“Pelaksanaan festival semacam ini harus dikelola secara terarah dan profesional, karena memiliki peran strategis dalam membangkitkan ekonomi lokal serta memperkuat karakter budaya daerah,” tambahnya.
Gelaran tahun ini diramaikan dengan berbagai pertunjukan khas Madura seperti tarian tradisional, musik tongtong, hingga dentingan saronen yang menjadi pengiring utama parade kuda.
Jumlah peserta kuda tahun ini bahkan melampaui ekspektasi, dengan total 75 ekor ikut ambil bagian dari yang sebelumnya ditargetkan hanya 60.
Dalam kesempatan yang sama, Bupati Fauzi juga mengajak para pemilik Jaran Serek untuk terus menciptakan inovasi agar pertunjukan ini tetap menarik dan tidak kehilangan relevansi di mata generasi sekarang.

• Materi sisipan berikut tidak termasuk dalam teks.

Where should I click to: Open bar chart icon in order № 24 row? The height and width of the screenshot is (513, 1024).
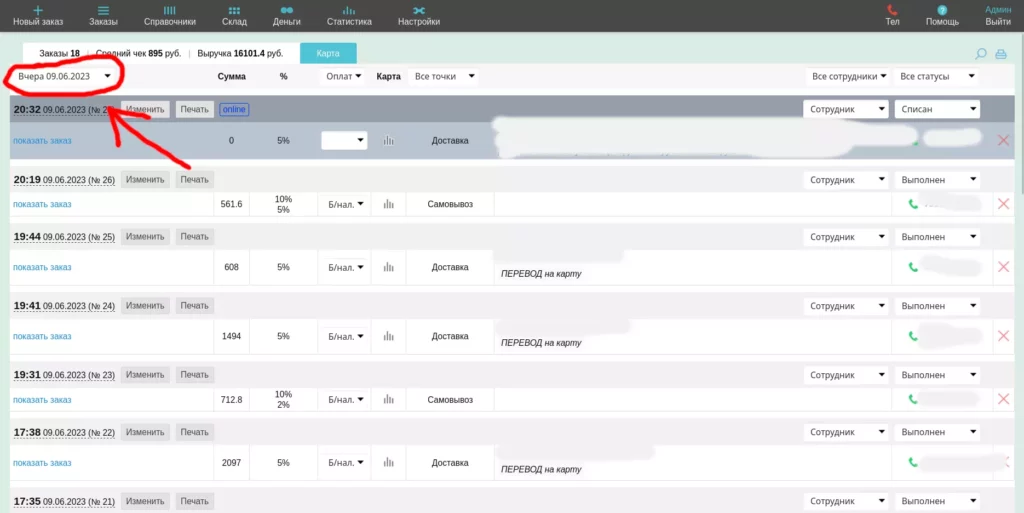click(389, 336)
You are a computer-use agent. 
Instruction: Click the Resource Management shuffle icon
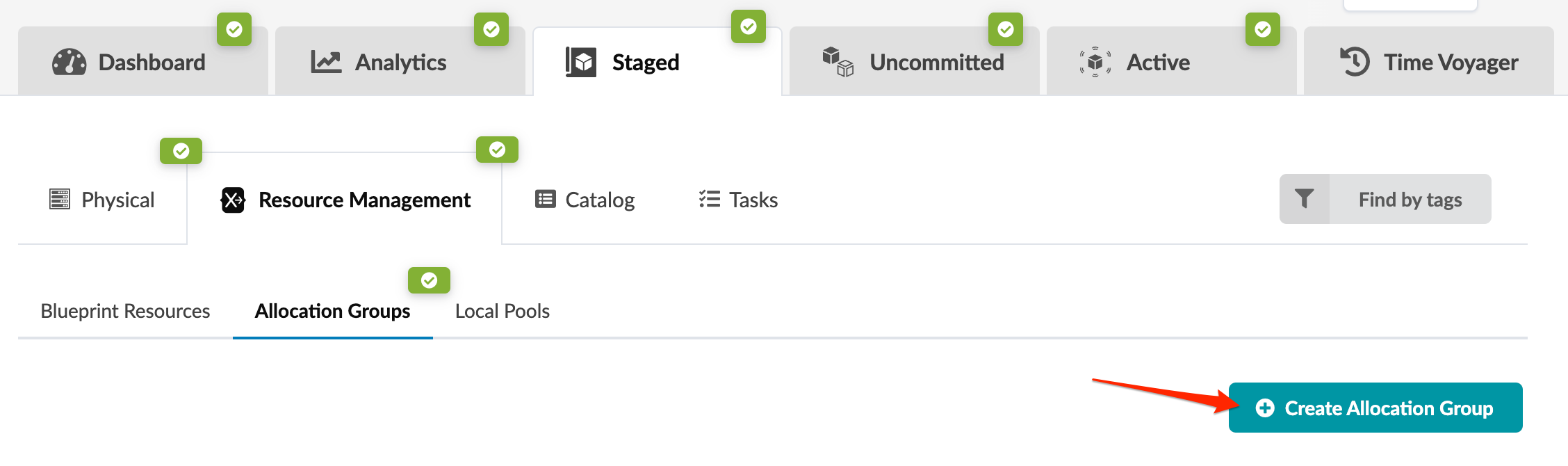tap(233, 200)
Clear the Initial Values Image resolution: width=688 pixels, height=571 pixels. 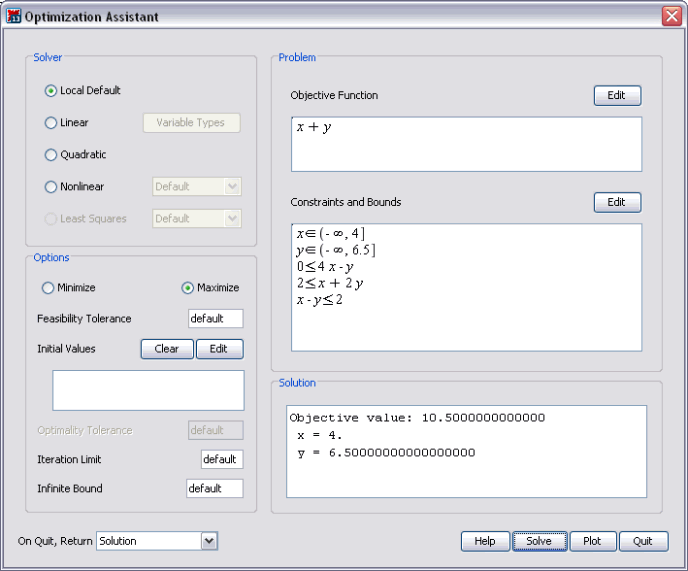tap(167, 349)
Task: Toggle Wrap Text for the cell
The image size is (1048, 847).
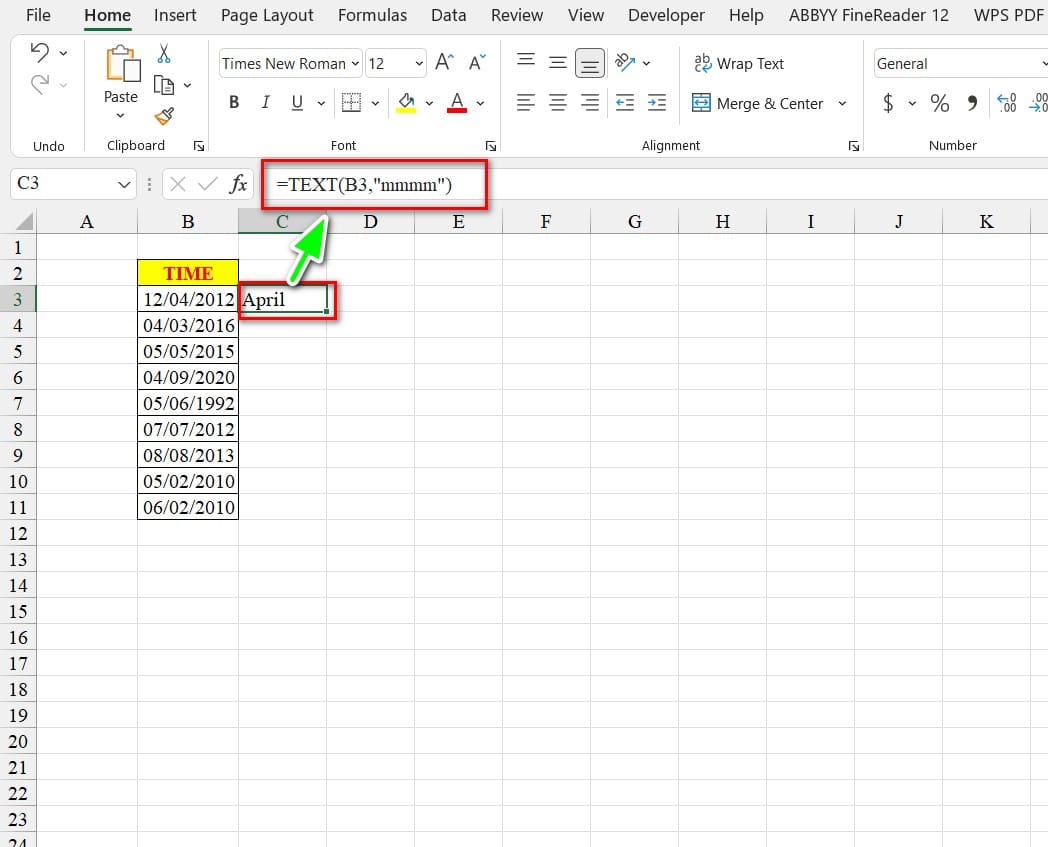Action: tap(739, 63)
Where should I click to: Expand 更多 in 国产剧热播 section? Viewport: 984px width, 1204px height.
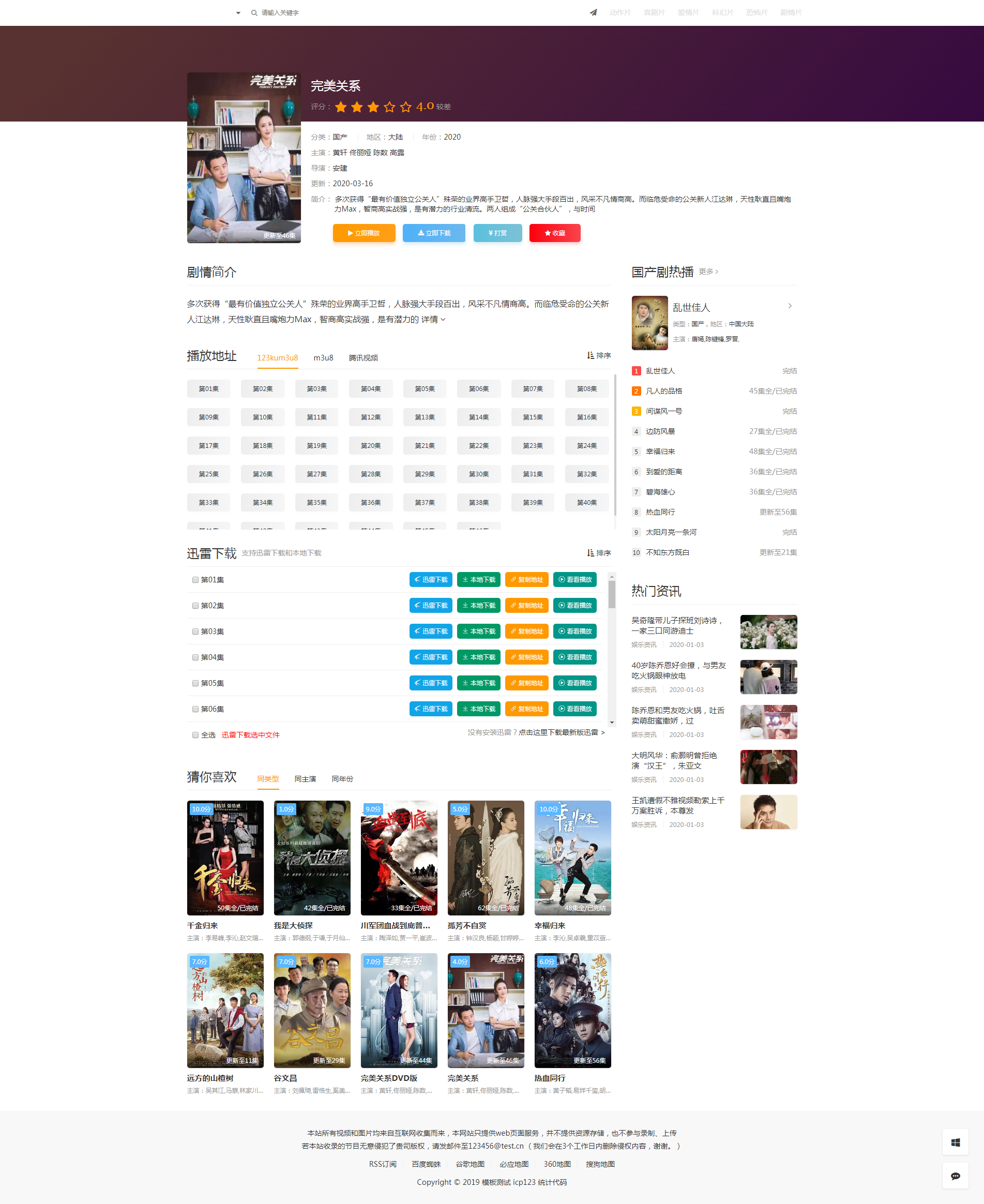pyautogui.click(x=708, y=272)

“Kita tahu bahwa selera masyarakat terhadap hiburan dan budaya terus berubah. Karena itu, Jaran Serek perlu dikemas lebih kreatif namun tetap menjunjung tinggi nilai tradisi. Pemerintah daerah akan selalu mendukung langkah-langkah semacam itu sebagai bagian dari pembangunan kebudayaan yang progresif,” ungkapnya.